Cet opus nocturne est donc plutôt épuisé. Certes, la franchise gagne en maturité et évolue avec grâce selon son époque, mais malgré quelques idées qui ne manquent pas de tonus (le sofa dans l’introduction) et de vives répliques (la montre) qui savent viser juste de par leur humour, on regrette d’avoir l’impression de revoir Skyfall sans le brio de ce dernier, mélangé avec le canevas de tant d’autres Bond, la surprise évacuée. Ainsi, ouverture musclée, générique insupportable (que ce poulpe étouffe Sam Smith au plus vite!), une ville, une amante vite oubliée, un méchant qui se précise, la capture et torture dans un endroit reclus, beaucoup d’explosions et la grande finale.
On aura beau dire qu’on sait pourtant à quoi s’attendre en allant voir ce genre de films, mais face aux nombreux Kingsman, Spy et même le mésestimé The Man from U.N.C.L.E. de Guy Ritchie, tous sortis cette année, qui savaient tous insuffler leur propre souffle au film d’espionnage, on est un peu déçu que Spectre évite systématiquement les surprises en préférant se camoufler derrière les conventions.
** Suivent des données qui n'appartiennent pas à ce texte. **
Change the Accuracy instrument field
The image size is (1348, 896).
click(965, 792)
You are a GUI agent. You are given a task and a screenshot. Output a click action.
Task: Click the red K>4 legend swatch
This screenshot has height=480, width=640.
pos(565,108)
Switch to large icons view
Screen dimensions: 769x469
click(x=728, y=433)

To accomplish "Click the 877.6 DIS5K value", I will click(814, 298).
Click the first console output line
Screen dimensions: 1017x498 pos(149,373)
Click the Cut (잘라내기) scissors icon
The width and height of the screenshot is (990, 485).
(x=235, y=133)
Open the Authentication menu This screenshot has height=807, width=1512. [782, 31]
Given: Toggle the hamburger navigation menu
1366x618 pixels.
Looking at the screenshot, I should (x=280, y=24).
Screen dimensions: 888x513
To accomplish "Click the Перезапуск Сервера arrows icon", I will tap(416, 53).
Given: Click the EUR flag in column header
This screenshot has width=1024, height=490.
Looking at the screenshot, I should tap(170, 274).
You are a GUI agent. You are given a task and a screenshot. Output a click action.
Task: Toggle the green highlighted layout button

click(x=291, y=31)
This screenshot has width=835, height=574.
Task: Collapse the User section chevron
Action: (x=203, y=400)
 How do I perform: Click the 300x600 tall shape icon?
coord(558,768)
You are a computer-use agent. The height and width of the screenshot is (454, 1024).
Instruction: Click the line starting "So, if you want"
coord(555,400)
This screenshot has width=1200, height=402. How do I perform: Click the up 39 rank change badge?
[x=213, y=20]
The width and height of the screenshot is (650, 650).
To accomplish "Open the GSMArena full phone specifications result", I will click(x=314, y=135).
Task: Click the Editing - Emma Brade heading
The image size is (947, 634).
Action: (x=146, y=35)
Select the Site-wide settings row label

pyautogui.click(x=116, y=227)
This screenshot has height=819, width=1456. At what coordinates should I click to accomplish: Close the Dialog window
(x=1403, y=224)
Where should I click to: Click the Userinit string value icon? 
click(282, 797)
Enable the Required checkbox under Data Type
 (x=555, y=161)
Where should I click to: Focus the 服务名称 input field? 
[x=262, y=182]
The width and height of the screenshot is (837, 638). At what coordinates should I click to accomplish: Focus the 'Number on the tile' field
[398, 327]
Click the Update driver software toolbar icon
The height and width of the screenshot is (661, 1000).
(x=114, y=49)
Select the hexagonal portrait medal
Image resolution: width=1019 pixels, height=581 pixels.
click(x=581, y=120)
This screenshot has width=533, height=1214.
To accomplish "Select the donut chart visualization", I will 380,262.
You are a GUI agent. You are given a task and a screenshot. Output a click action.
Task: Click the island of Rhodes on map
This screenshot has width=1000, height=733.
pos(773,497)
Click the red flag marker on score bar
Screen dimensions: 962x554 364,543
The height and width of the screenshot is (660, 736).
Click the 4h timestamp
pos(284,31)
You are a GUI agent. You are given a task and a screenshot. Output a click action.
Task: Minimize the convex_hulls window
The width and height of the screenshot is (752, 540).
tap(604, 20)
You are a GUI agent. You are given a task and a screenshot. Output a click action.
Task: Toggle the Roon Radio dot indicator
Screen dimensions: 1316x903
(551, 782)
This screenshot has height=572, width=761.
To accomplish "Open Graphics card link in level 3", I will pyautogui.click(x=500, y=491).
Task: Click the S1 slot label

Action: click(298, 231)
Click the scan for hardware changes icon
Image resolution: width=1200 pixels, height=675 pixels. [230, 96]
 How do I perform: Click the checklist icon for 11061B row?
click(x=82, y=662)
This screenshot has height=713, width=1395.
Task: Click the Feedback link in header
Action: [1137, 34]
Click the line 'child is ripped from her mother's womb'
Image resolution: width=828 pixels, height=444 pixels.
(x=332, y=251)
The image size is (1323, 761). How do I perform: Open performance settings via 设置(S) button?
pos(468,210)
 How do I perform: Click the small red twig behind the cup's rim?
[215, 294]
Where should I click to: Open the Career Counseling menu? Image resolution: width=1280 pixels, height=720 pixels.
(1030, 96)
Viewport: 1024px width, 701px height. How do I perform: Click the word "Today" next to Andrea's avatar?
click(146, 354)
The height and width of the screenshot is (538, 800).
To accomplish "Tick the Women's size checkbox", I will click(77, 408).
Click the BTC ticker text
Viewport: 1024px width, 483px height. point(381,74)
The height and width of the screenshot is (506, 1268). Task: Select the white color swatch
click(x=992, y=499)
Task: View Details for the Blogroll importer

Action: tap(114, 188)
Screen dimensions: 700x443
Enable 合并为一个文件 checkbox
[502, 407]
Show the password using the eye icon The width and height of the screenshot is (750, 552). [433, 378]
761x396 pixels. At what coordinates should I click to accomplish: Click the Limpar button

Restera néanmoins la grande diversité des lieux ayant collaboré en la production de Bond la plus coûteuse à ce jour, ses somptueux paysages et de solides scènes d’action à se mettre sous la dent pour apprécier ce bon film d’action qui préfère recycler au lieu d’innover.
7/10
Spectre prend l’affiche ce vendredi 6 novembre. Quelques représentations spéciales ont lieu le jeudi 5 novembre en soirée.